Ya sea que utilice cheques, tarjetas de crédito, o efectivo, estoy segura de que el color de mi piel no va a tener un efecto negativo para la estimación de mi solvencia financiera.

Puedo maldecir, o llevar puesta ropa de segunda mano, o no responder las cartas, sin que atribuyan estas decisiones a los malos principios morales, a la pobreza, o a la ignorancia de mi raza.

Puedo hablar en público a un grupo de hombres poderosos sin que ello implique poner a prueba la totalidad de mi raza.

Puedo actuar bien en una situación difícil sin que digan que soy un orgullo para mi raza.

Nunca me piden que hable en nombre de todas las personas de mi grupo racial.

Puedo estar completamente seguro de que, si pido hablar con “la persona responsable”, voy a encontrar a una persona de mi raza.

Si un policía de tránsito me para o si la Dirección General de Impuestos revisa mi declaración de impuestos, puedo estar seguro de que no me seleccionaron a causa de mi raza.

Puedo comprar fácilmente afiches, tarjetas postales, libros ilustrados, tarjetas de felicitación, muñecos, juguetes, y revistas para niños en las que aparecen personas de mi raza.

Puedo decidir alojarme en lugares públicos sin temor a que las personas de mi raza no puedan entrar a esos lugares o reciban mal trato en los mismos.

Si he tenido un mal día, una mala semana, o un mal año, no tengo que preguntarme si cada episodio o situación negativa tuvo un trasfondo racial.

IX

Pese a ser algo tangencial al presente análisis, merece señalarse que mucho de lo comentado hasta aquí tiene implicaciones, derivaciones, parentescos e identidades con otros ámbitos de discriminación y alianza como son los problemas de género, identidad sexual, creencias religiosas, discapacidad, entre otros.

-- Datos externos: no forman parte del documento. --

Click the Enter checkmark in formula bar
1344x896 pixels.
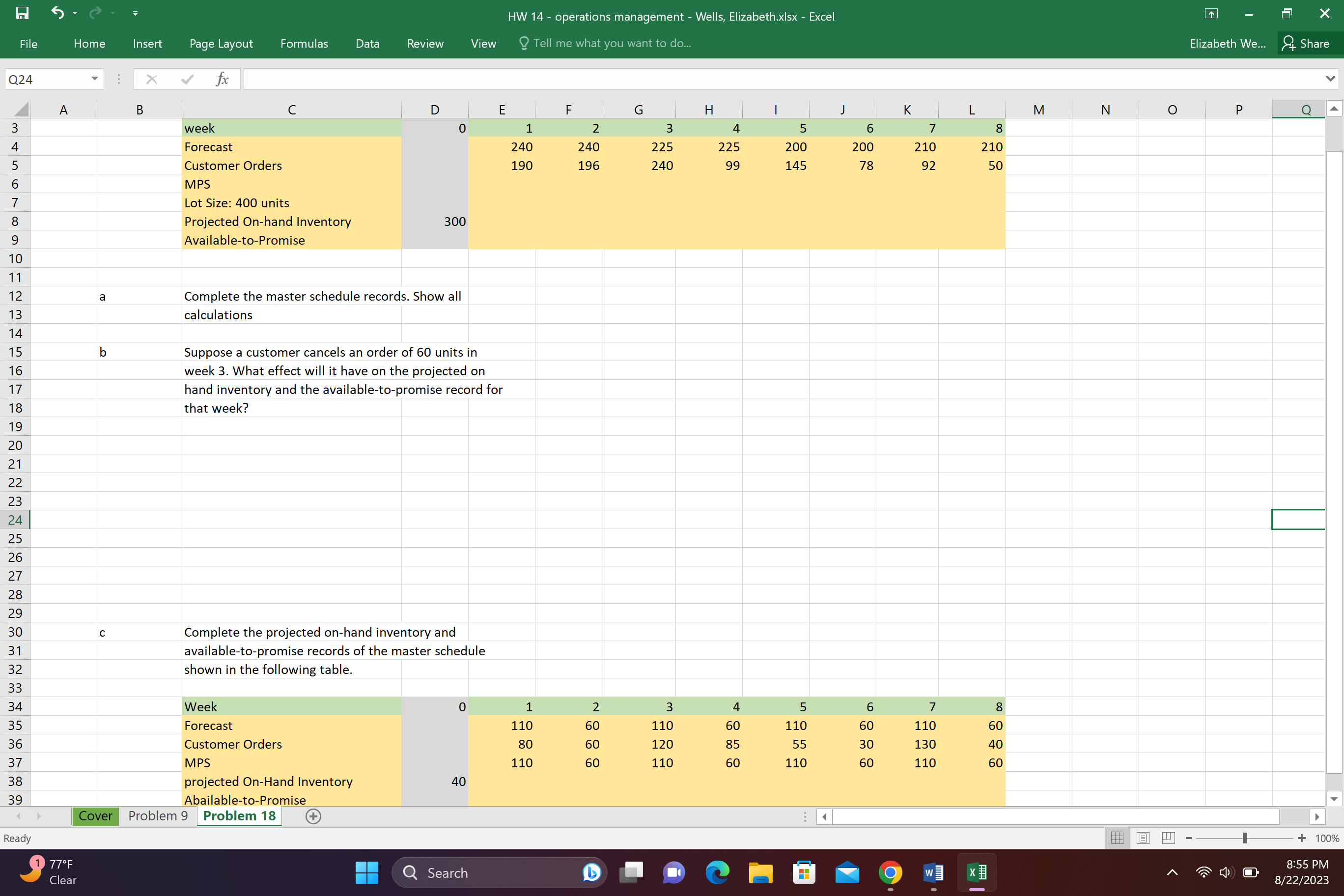(x=187, y=79)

Salir de este laberinto, que igualmente es una prisión, es solo posible, como antes dijimos, mediante el esfuerzo continuo y el estudio para entender lo que el racismo es; mediante una vigilancia crítica incansable hacia nuestros pronunciamientos y posicionamientos, sean públicos o privados; a través del intercambio permanente con ese Otro racializado en cuya búsqueda vamos; gracias a la realización de acciones concretas para que tanto el Otro como Yo nos transformemos en una entidad superior, mutuamente solidaria de manera radical, siempre en proceso de búsqueda, análisis, crítica, cambio, crecimiento y mejoramiento común.

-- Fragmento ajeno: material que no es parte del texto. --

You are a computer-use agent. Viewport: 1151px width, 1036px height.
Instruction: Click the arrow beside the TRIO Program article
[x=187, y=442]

Sin silencio, sin descanso, sin la ilusión de fechas, sino sabiendo que aquello que se reproduce, muta y se oculta necesita ser enfrentado en la misma dimensión total en términos de espacio o temporalidad. Con ciencia y en ejercicio de la conciencia, en la familia, en la escuela, el barrio, el grupo de los amigos, el ámbito laboral, el espacio público, los medios de comunicación, las escuelas, las instituciones culturales, las organizaciones de masas y las políticas, en las dependencias del Estado. Como expresara Díaz-Canel al hacer el anuncio del nuevo Programa:

Tenemos todo el derecho y la posibilidad de hacer algo coherente, de impacto, que nos ayude a resolver estas problemáticas en nuestra sociedad y mostrar una vez más el nivel de justicia y de humanismo de la Revolución.

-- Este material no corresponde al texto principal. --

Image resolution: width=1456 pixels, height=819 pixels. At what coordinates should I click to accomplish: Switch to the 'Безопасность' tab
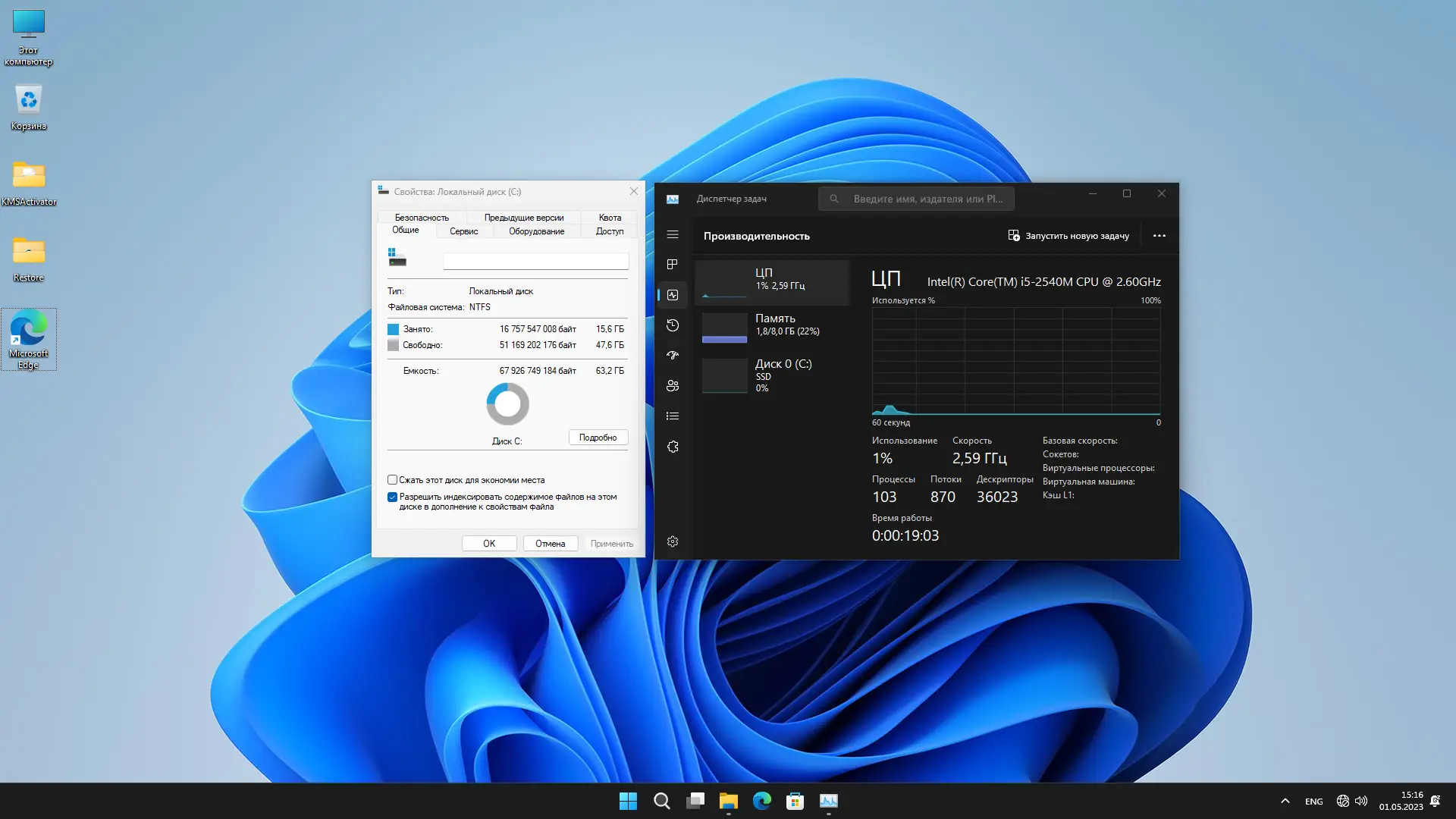tap(422, 218)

Para una misión de este tipo toda la fuerza del Estado precisa de una sintonía armónica, perfecta, con toda la fuerza de las personas; de esa manera, al “factor del presente cargado de pasado, de divisiones coloniales y desposesión, de acumulación monetaria y dolor, represión, despotismo y crimen” que es el racismo, se oponen la acción colectiva, el debate extendido, la atención permanente de los medios de comunicación, la enseñanza en las escuelas y la dirección política sabia.

Es un sueño de país en el cual, al transformar, nos vamos a transformar.

Al hacer las preguntas, nos vamos a preguntar.

Al cambiar el mundo, nos vamos a cambiar.

El gesto tremendo del cimarrón cuando defiende su libertad ganada: “¡ven!”

Hagámoslo y hagámonos.

Notas:

[1] Díaz-Canel en el Consejo de Ministros: “No vamos a renunciar a las conquistas y los sueños por realizar”.

http://www.granma.cu/cuba/2019-11-21/diaz-canel-en-el-consejo-de-ministros-no-vamos-a-renunciar-a-las-conquistas-y-los-suenos-por-realizar-21-11-2019-22-11-18

[2] El poema de Pat Parker es una versión del autor a partir del original “For the white person who wants to know how to be my friend”.

[3] La frase de Stuart Hall es tomada de un documental de la BBC.

[4] El Privilegio Blanco: Deshaciendo la Maleta Invisible.